Holger Bertrand Flöttmann
Facharzt für Neurologie, Psychiatrie und Psychotherapeutische Medizin,
Psychotherapie
Wider das Gutachterverfahren nach den
Psychotherapie-Richtlinien
In der letzten Zeit wurden in Fachzeitschriften Artikel veröffentlicht, die das Thema Gutachterverfahren zum Inhalt hatten. Es ist auffällig, daß sich lediglich die Gutachter zu Worte melden, die das Gutachtersystem befürworten und die "mangelnde Qualität" der Psychotherapieanträge beklagen. Wo bleiben die Stimmen derjenigen, die sich täglich mit Formulierungen abmühen, mit dem "Schönen" von Lebenslinien, welche die Zustimmung der Gutachter finden?

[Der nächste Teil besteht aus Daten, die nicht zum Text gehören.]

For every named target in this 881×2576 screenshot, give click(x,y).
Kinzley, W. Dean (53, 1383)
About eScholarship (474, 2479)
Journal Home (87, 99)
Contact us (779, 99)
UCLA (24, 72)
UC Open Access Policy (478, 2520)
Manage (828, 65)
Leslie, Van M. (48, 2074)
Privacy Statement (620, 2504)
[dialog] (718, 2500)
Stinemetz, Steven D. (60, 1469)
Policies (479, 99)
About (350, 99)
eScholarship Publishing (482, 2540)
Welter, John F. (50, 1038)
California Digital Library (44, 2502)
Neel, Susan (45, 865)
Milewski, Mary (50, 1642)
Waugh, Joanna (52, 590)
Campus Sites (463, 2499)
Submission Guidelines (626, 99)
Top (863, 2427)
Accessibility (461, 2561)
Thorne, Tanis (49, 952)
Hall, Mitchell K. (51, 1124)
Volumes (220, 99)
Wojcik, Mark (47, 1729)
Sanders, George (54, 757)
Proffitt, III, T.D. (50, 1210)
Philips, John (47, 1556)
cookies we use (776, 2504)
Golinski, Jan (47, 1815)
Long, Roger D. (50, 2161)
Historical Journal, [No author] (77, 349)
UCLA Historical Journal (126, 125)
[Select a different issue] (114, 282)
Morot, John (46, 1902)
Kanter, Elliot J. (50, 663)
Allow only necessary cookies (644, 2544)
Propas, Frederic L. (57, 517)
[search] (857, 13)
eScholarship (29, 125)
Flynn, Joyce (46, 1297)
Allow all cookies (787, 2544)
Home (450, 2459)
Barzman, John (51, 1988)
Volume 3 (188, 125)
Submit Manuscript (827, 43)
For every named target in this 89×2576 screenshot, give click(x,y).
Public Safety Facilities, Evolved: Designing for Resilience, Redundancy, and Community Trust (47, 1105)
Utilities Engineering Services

Eine Kollegin aus dem süddeutschen Raum erzählte mir, sie sei nach anfänglichen Mißerfolgen dahin gekommen, ihre Anträge so abzufassen, daß sie von den Gutachtern angenommen werden. "Es handelt sich mehr um eine in sich stimmige Krankengeschichte als um die wirkliche Psychodynamik eines oft widersprüchlichen und komplexen Lebenslaufes". Es gehe beim Gutachterverfahren darum, sich für etwas begutachten zu lassen, das man sowieso zu tun bereit sei und wofür man seine ganze Arbeitskraft und seine bisherige Ausbildung zur Verfügung stelle.
Das Gutachterverfahren für psychoanalytische oder tiefenpsychologische Psychotherapie erfordert einen hohen Arbeitsaufwand. Es gibt Kollegen, die über drei Stunden an einem Gutachten sitzen. Einige berichten sogar, daß manches Gutachten bis zu 5 Stunden dauere. Es ist zu fragen, was macht das für einen Sinn? Welche andere ärztliche Gruppe muß sich einer derart formalistischen, bürokratischen Machtausübung unterziehen? Es gibt keinen vernünftigen Grund, das Gutachtersystem aus wirtschaftlichen oder aus Qualitätsgründen zu befürworten. Derjenige Psychiater, der sich einer jahrelangen Ausbildung unterzogen hat, die im Regelfall bis zu 10 Jahre dauert, derjenige, der sich mit dem schwierigen Gebiet der Psychotherapie überhaupt befaßt, derjenige wird auch eine qualitativ hohe und engagierte Psychotherapie ausüben, auch ohne bürokratische Kontrollausübung.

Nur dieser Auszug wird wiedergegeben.